--- Begin Provided records ---

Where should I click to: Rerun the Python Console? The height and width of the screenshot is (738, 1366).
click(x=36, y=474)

--- End Provided records ---
--- Begin Provided records ---

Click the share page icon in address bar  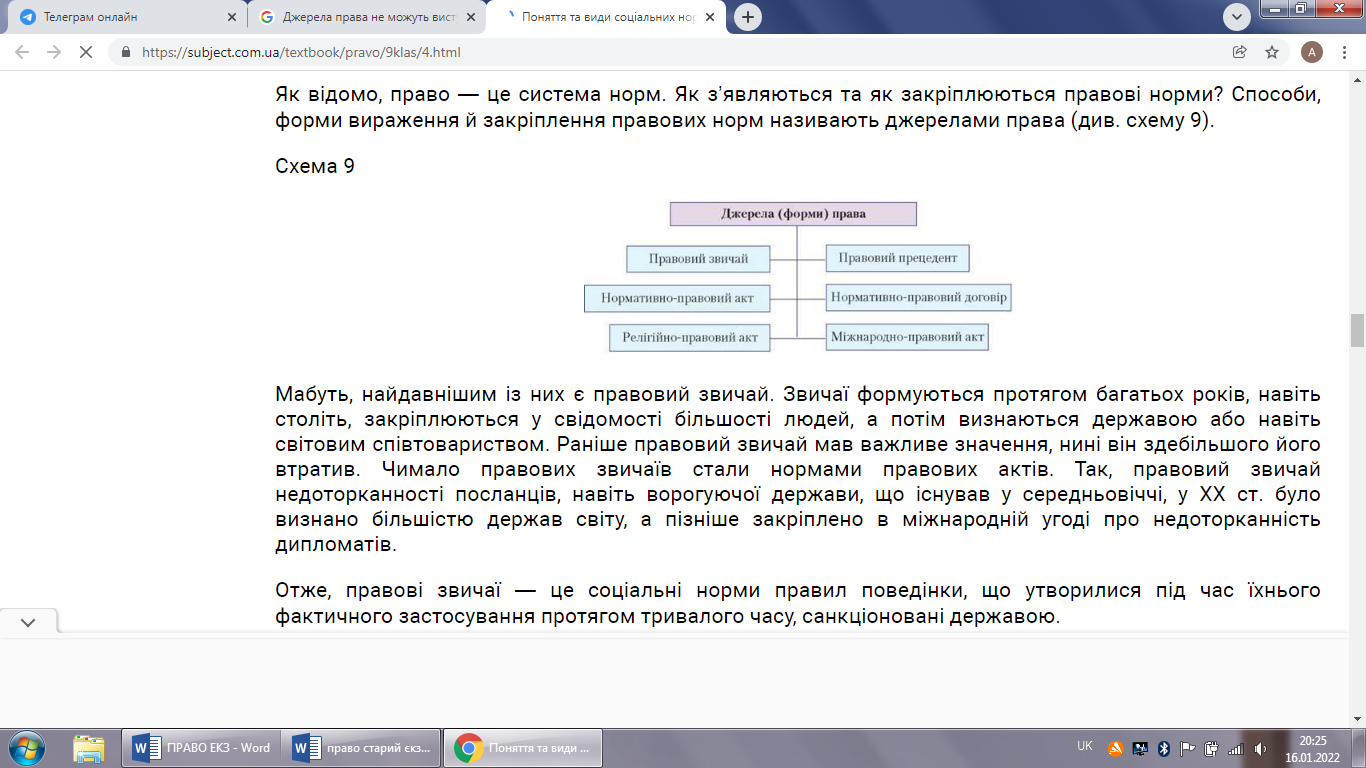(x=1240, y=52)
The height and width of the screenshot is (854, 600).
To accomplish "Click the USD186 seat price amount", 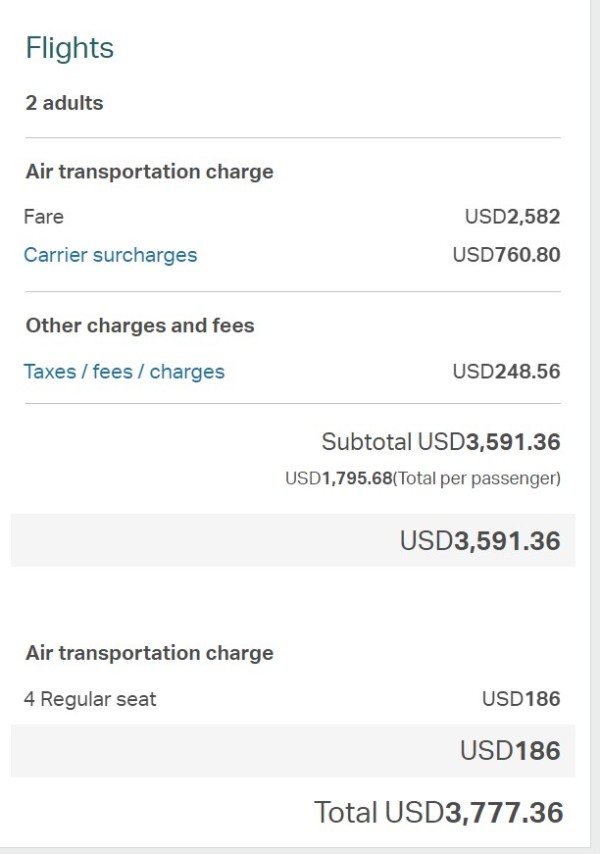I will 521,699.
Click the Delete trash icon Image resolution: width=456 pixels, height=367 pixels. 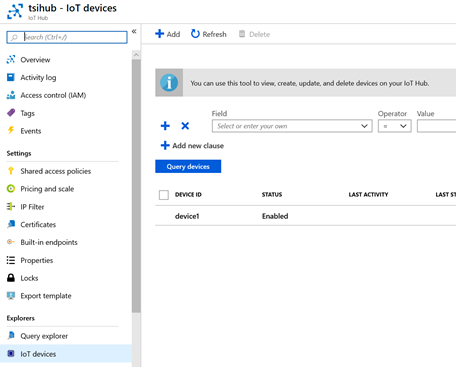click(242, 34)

--- End Provided records ---

Given request: Switch "Python Console" to "Terminal" in the listing lines that begin at the line containing "Where should I" and end with the line containing "click(x=36, y=474)", leaving everything else unchanged. Give only those lines.

Written solution:
Where should I click to: Rerun the Terminal? The height and width of the screenshot is (738, 1366).
click(x=36, y=474)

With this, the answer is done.